The Sustainable Development Goals comprising 17 goals with 169 targets for the years 2016-2030 are being debated on the extent to which it provides prominence to youth. The Open Working Group (OWG) of the General Assembly, comprising of 30 member states prepared the framework of the SDGs. They have recognized the fact that youth is one of the major groups that is central to the development of the SDGs that constitutes “The Major Groups” which are expected to facilitate the representation of all facets of society. Releasing the report, The Road to Dignity by 2030: Ending Poverty, Transforming All Lives and Protecting the Planet, the UN Secretary General Ban Ki Moon asserted that “Young people will be the torch bearers of the next sustainable development agenda through 2030,” and that “Today, more than ever, the realities of 1.8 billion youth and adolescents represent a dynamic, informed, and globally connected engine for change. Integrating their needs, rights to choice and their voices in the new agenda, will be a key factor for success.” Ban has also explicitly referred to the youth of today as the “SDS generation”.

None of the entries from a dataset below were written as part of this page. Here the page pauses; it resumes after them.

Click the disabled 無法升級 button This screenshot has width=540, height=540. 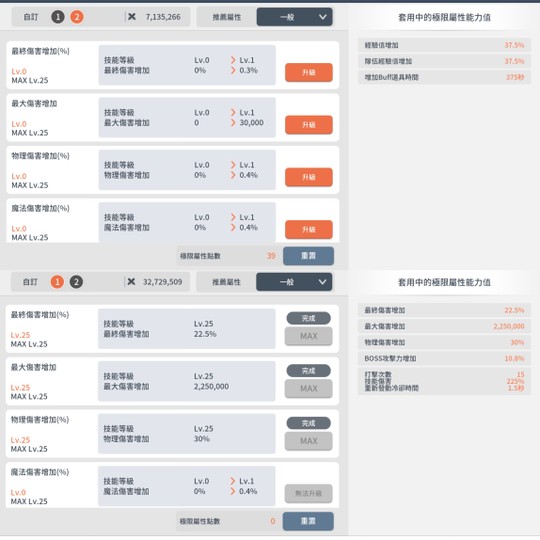click(309, 493)
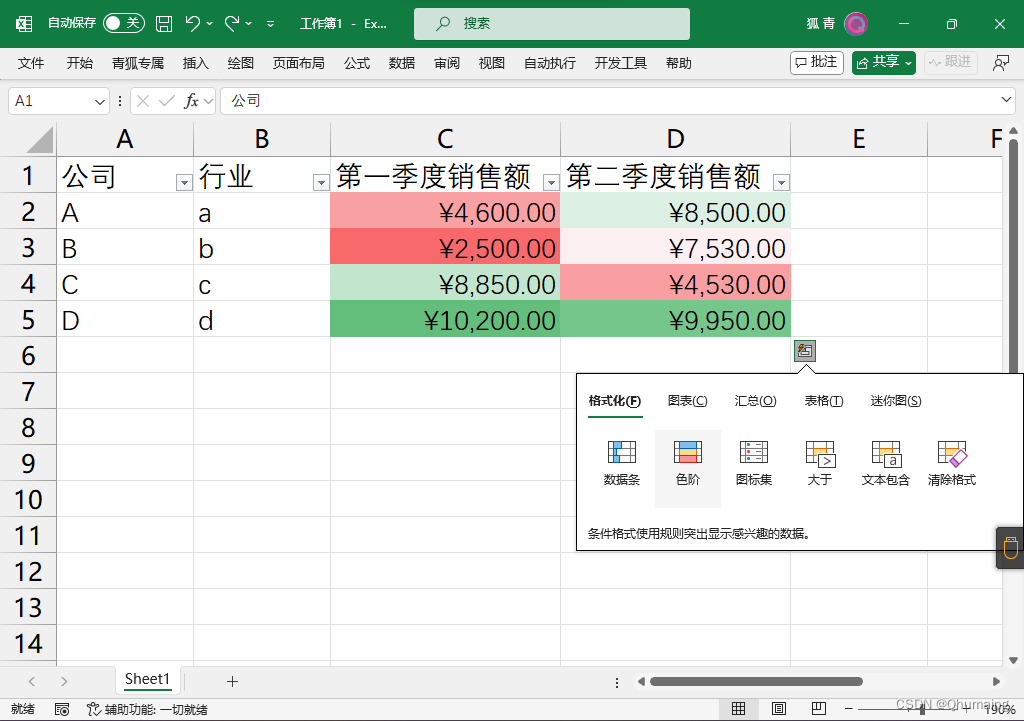Open the 数据 ribbon tab
The width and height of the screenshot is (1024, 721).
coord(401,62)
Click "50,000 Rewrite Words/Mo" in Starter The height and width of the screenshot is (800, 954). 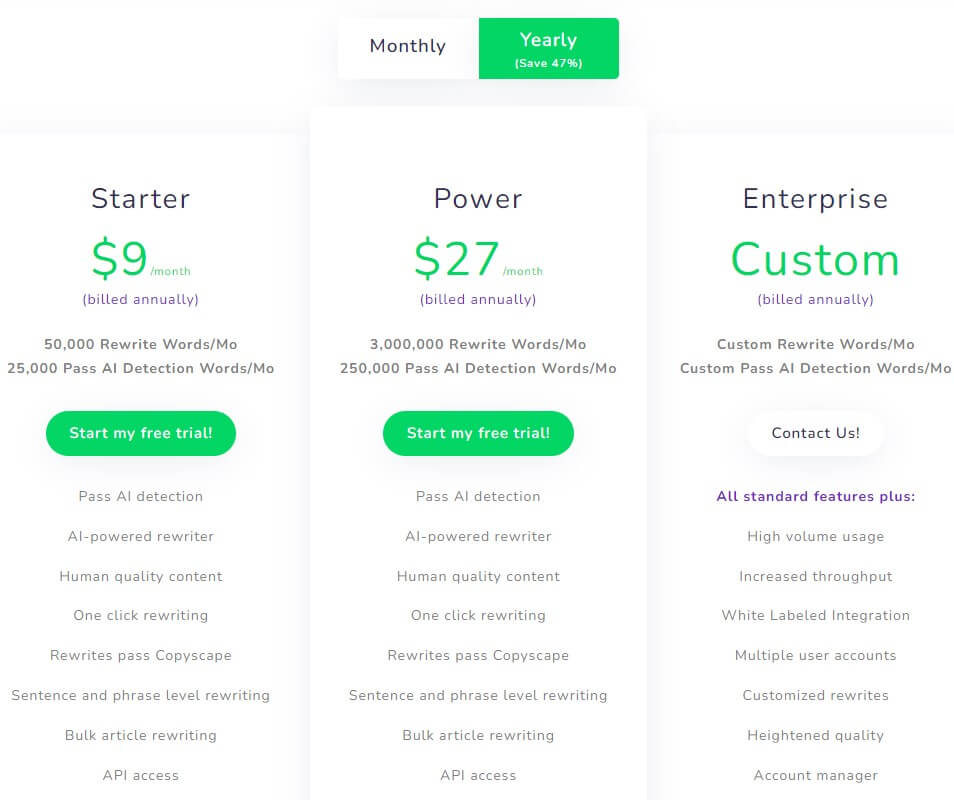141,344
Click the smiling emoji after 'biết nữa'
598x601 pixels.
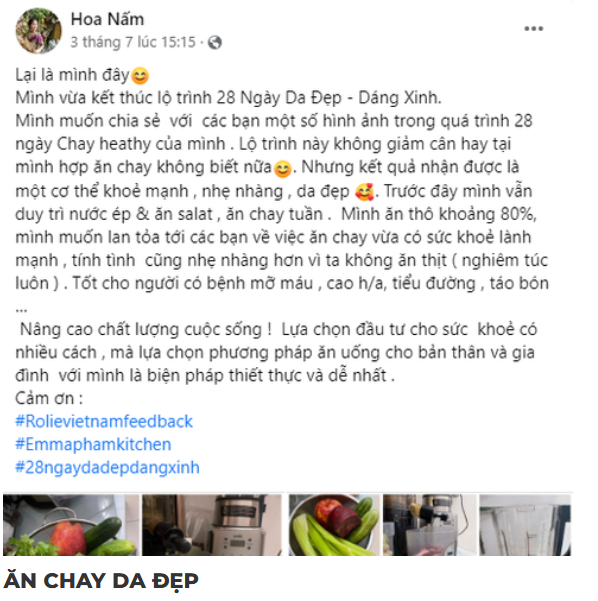283,169
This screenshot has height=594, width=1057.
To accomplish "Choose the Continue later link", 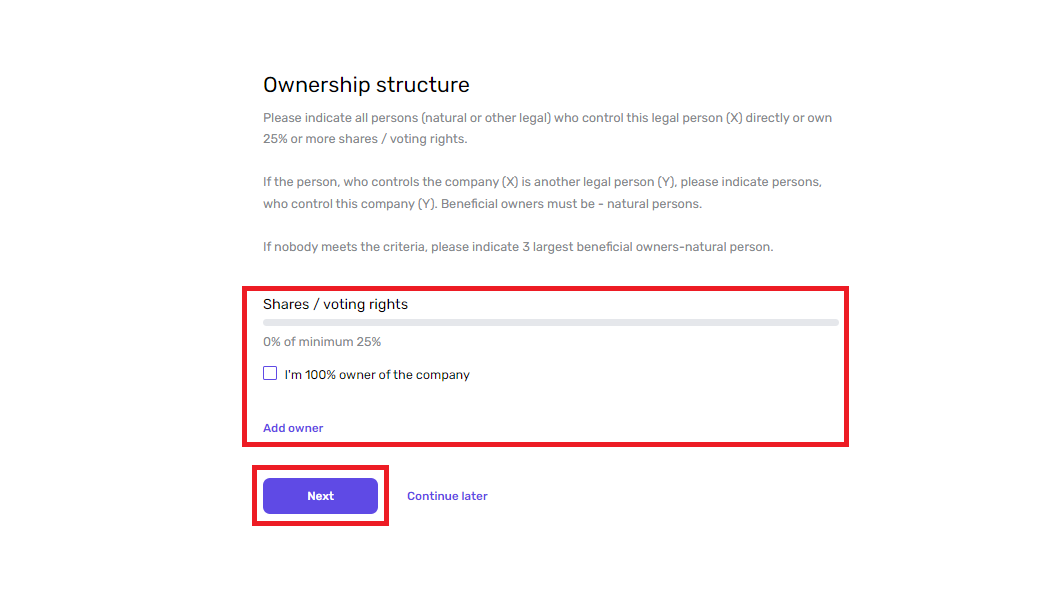I will pos(447,496).
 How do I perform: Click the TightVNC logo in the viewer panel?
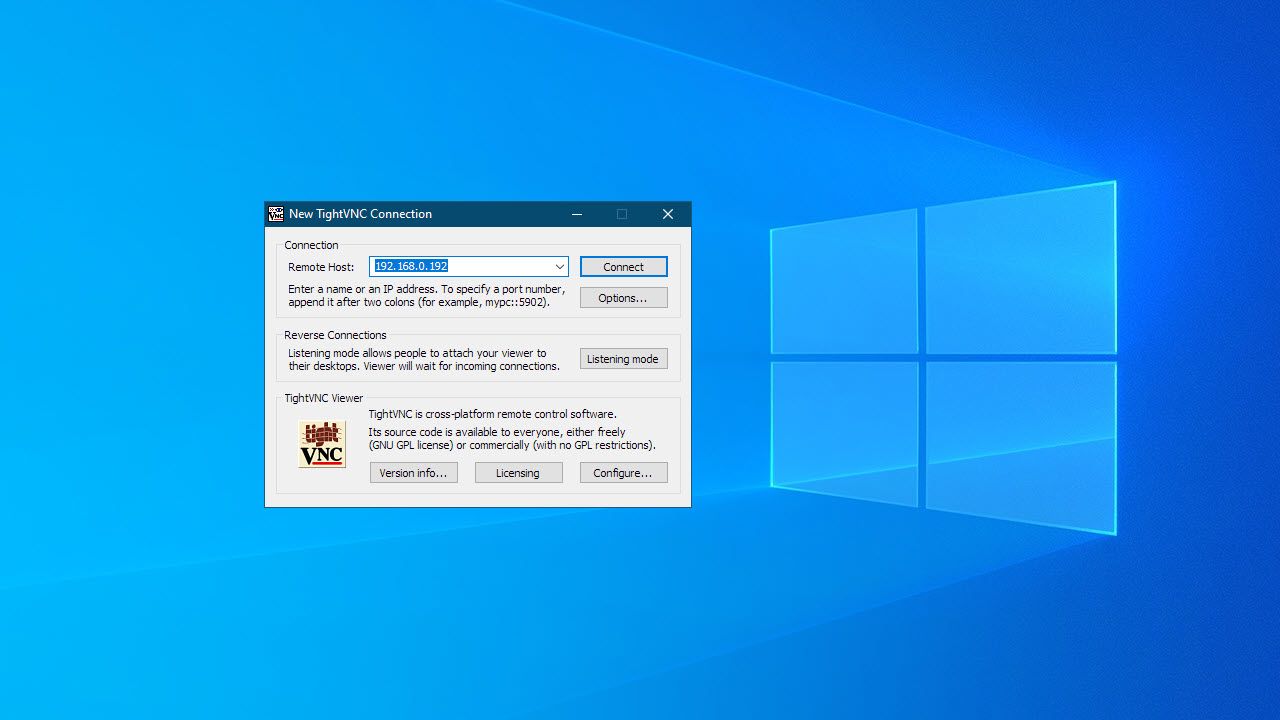tap(321, 444)
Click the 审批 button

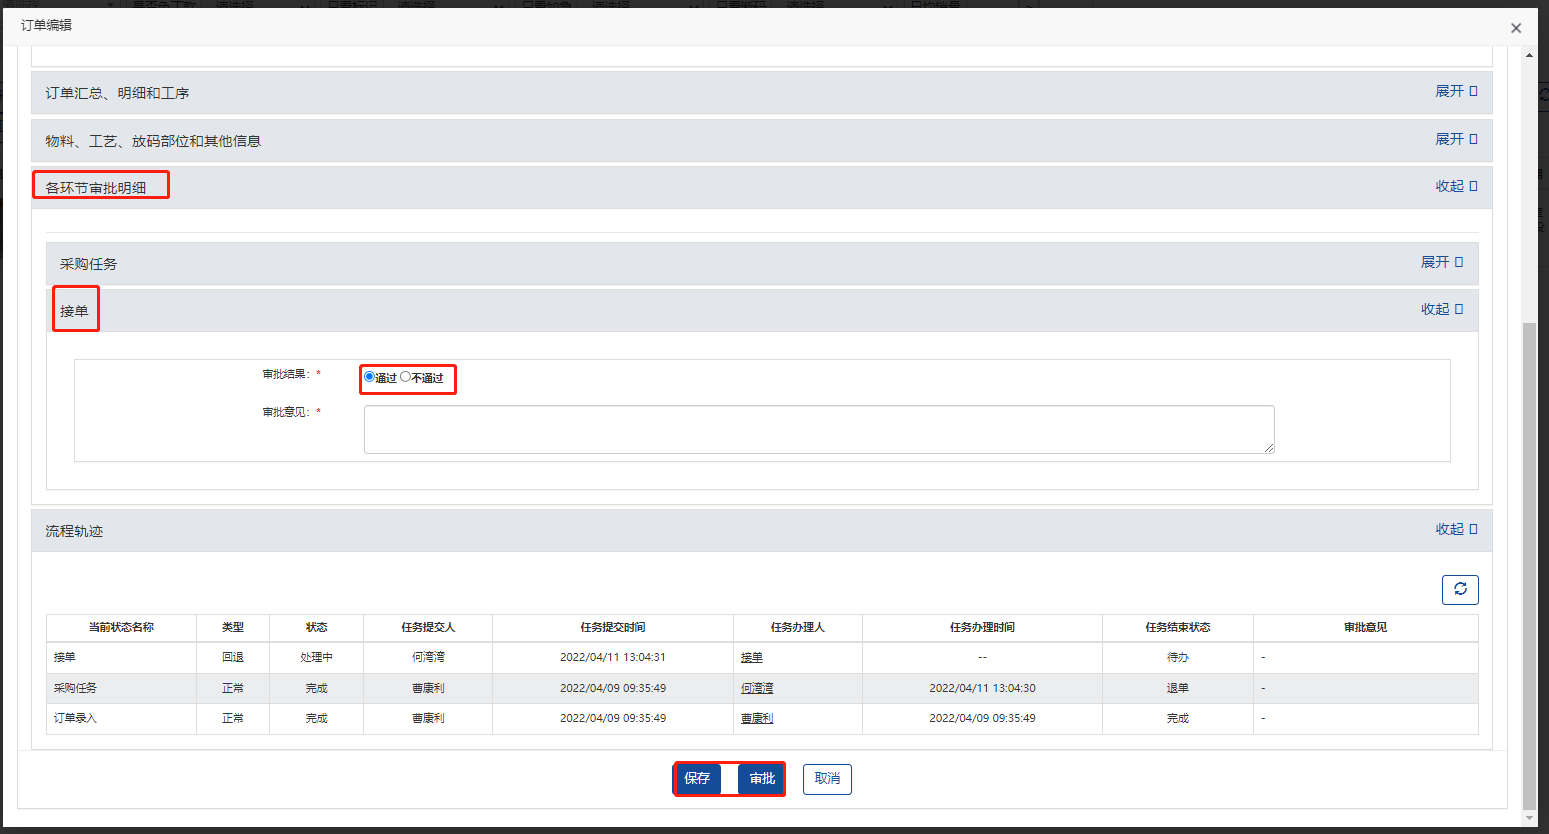pyautogui.click(x=762, y=778)
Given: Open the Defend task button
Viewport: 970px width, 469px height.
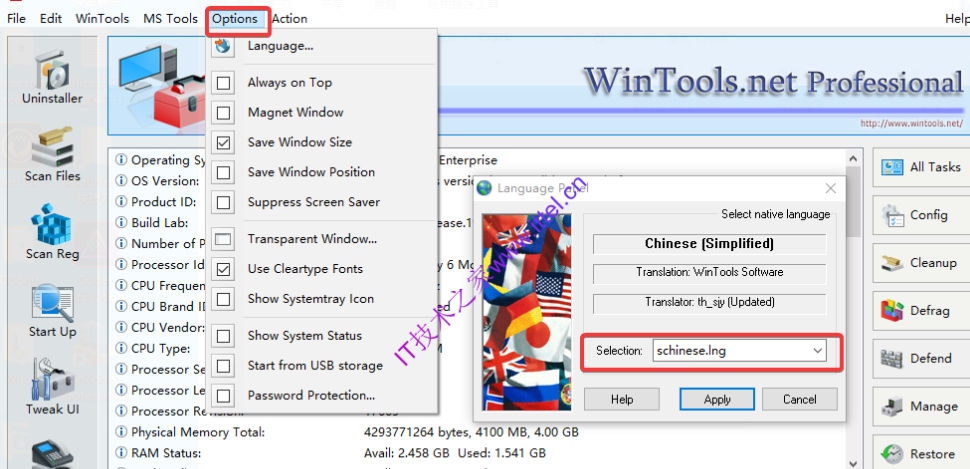Looking at the screenshot, I should click(x=920, y=359).
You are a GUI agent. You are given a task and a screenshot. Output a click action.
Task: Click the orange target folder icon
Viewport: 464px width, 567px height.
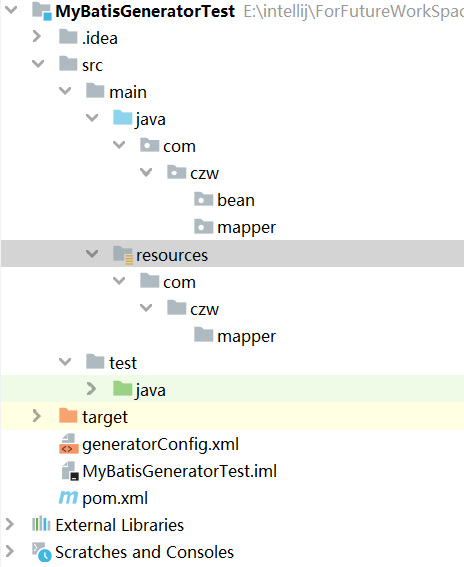[x=68, y=416]
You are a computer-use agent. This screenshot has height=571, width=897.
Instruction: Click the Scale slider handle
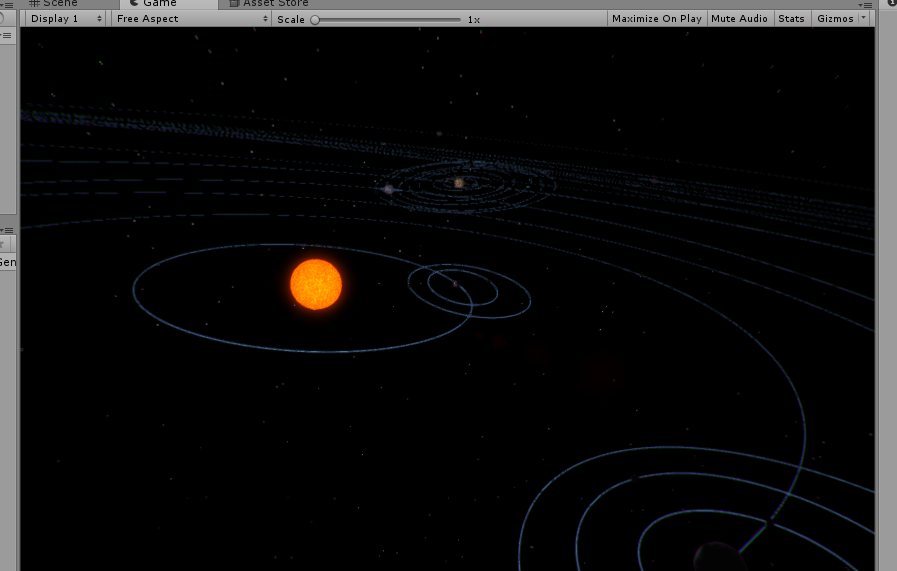[315, 19]
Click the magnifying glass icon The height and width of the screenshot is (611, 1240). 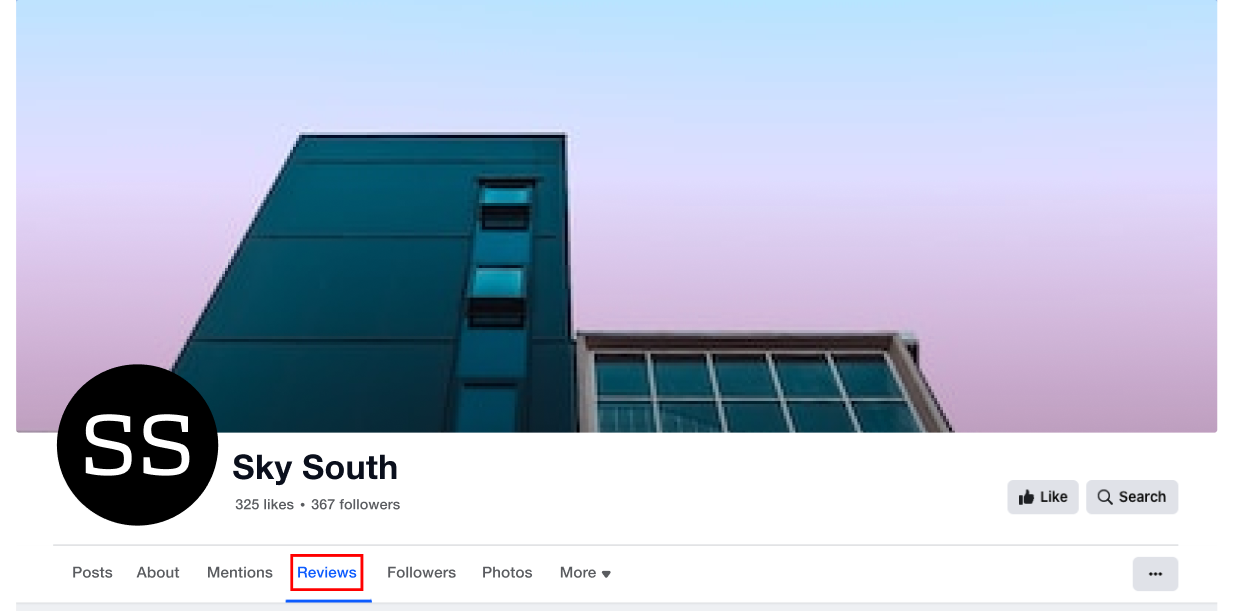[1105, 497]
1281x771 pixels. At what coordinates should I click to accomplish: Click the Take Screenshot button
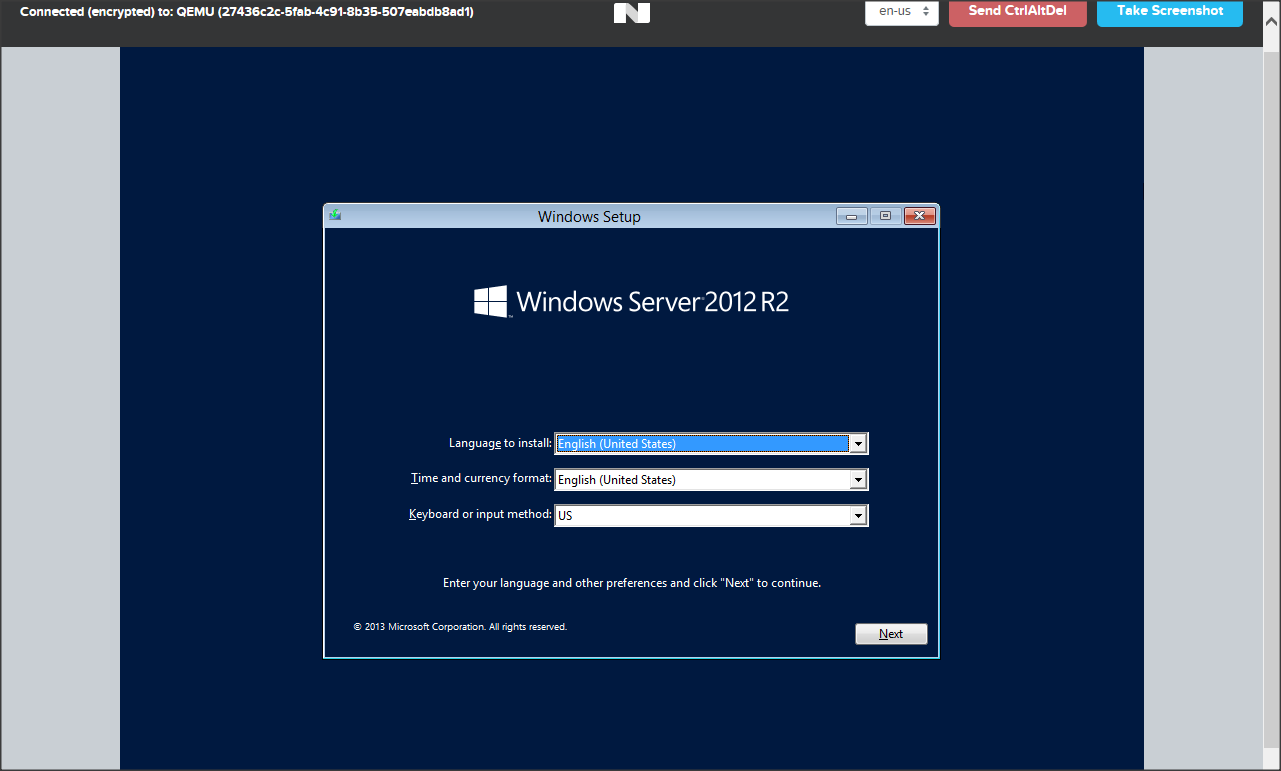tap(1169, 12)
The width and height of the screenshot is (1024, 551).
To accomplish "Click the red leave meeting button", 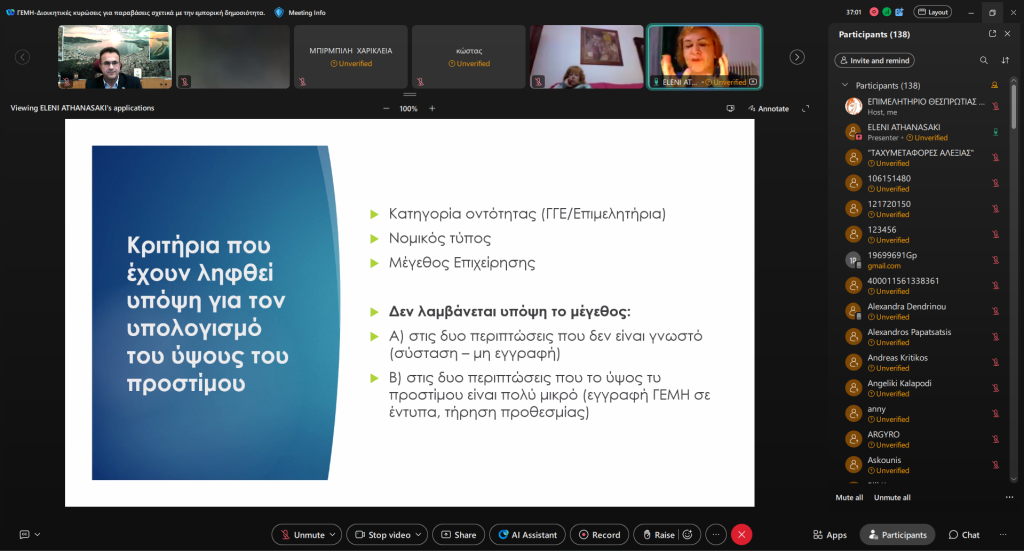I will pyautogui.click(x=741, y=535).
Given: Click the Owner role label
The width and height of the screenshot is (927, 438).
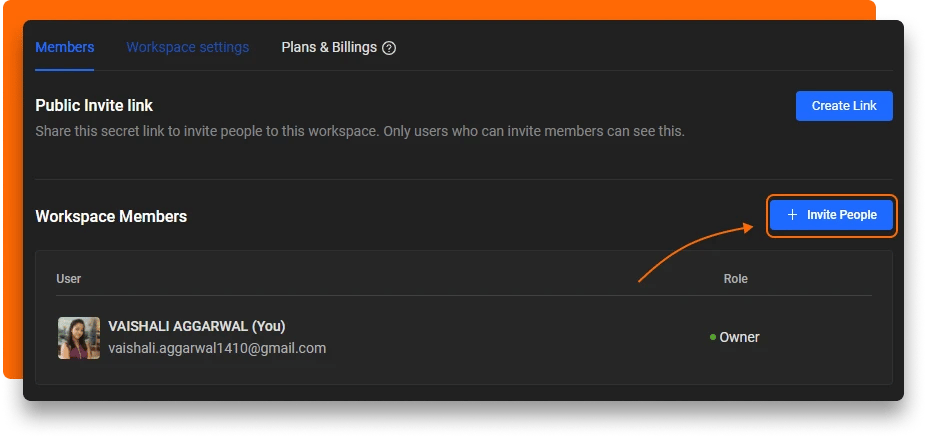Looking at the screenshot, I should (739, 337).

However, simply acknowledging the significance of youth on documents and speeches will not result in youth collaboration and participation around the world, which requires initiatives on a local level as well. Criticisms are presently been hauled at the OWG proposal for not containing “a stand-alone youth goal, and for simply mentioning “youth” or “young people” in just 3 of the 17 goals, in 6 of the 169 targets: 2 under the proposed goal on education (goal 4), 3 under the proposed goal on employment (goal 8), and 1 under the goal for climate change governance (goal 13).” This does not seem to encompass the constant emphasis that has been given on the importance of youth for sustainable development. It is a known fact in theory and practice that growth and development is more than skills and jobs; and that educational and economic success is interdependent with many variables including “health, safety and security, rights and participation, financial inclusion, and infrastructure.” According to the Office of the Secretary-General’s Envoy on Youth data, half of world’s population is under 30 years old yet the average age in parliaments is 53 years, with only 1.65% in their 20s. Though the importance of youth in decision making is harped by figure heads and international documents this data, for instance explains the extent to which youth are engaged in decision making in a country’s parliament process who is supposedly the best representatives of a country.
The SDG framework includes a number of important, such as poverty eradication, education, gender equality and employment for all from which the youth can derive benefits but the SDGs do not sufficiently address as to how the youth can be engaged and empowered in achieving these goals. Initiatives such as the launch of the youth division (SDSN-Y) of the UN Sustainable Development Solutions Network (SDSN) with the mission of “Empowering youth globally to create sustainable solutions” can be regarded as the consideration of the youth as catalysts that can bring about change. The SDSN-Y encourages young people to prioritize the SDGs through campaigns, educations programs, policy dialogues, research projects, and solutions initiatives, to acknowledge the role of youth in shaping the post-2015 agenda and to examine means of effective participation in the implementation phase. Such initiatives can assist the SDGs in realizing its target using the global youth energy.